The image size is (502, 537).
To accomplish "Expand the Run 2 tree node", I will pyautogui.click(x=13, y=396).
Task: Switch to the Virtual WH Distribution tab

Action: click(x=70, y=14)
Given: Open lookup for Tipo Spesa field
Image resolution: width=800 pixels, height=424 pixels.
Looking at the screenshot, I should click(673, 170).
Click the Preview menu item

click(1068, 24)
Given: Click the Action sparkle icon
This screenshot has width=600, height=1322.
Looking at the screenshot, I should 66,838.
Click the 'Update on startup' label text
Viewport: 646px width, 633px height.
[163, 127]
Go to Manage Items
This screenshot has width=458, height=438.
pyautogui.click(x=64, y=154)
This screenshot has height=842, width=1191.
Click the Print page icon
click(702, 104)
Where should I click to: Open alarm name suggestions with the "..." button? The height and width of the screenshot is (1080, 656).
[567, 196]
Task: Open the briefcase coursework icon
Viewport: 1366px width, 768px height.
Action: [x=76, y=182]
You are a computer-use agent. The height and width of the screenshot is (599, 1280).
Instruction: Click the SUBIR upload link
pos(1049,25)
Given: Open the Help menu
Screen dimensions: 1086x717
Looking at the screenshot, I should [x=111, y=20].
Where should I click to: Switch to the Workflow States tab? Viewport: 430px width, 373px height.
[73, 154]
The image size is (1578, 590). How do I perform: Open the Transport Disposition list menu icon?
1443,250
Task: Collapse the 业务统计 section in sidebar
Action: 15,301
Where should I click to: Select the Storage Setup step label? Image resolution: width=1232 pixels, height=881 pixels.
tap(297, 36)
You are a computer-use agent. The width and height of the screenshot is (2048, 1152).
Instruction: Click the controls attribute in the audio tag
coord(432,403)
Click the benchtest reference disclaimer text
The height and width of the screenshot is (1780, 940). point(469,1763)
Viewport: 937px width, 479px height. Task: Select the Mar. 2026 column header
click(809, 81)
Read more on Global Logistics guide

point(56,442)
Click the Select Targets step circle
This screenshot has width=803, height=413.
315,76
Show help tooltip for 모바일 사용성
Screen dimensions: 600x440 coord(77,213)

**Your task:**
Repeat the entries above word for word, from the first line up to and including the line with "click(702, 104)".

**Result for this task:**
The image size is (502, 537).
To accomplish "Expand the Run 2 tree node", I will pyautogui.click(x=13, y=396).
Task: Switch to the Virtual WH Distribution tab

Action: click(x=70, y=14)
Given: Open lookup for Tipo Spesa field
Image resolution: width=800 pixels, height=424 pixels.
Looking at the screenshot, I should click(673, 170).
Click the Preview menu item

click(1068, 24)
Given: Click the Action sparkle icon
This screenshot has width=600, height=1322.
Looking at the screenshot, I should 66,838.
Click the 'Update on startup' label text
Viewport: 646px width, 633px height.
[163, 127]
Go to Manage Items
This screenshot has width=458, height=438.
pyautogui.click(x=64, y=154)
This screenshot has height=842, width=1191.
Click the Print page icon
click(702, 104)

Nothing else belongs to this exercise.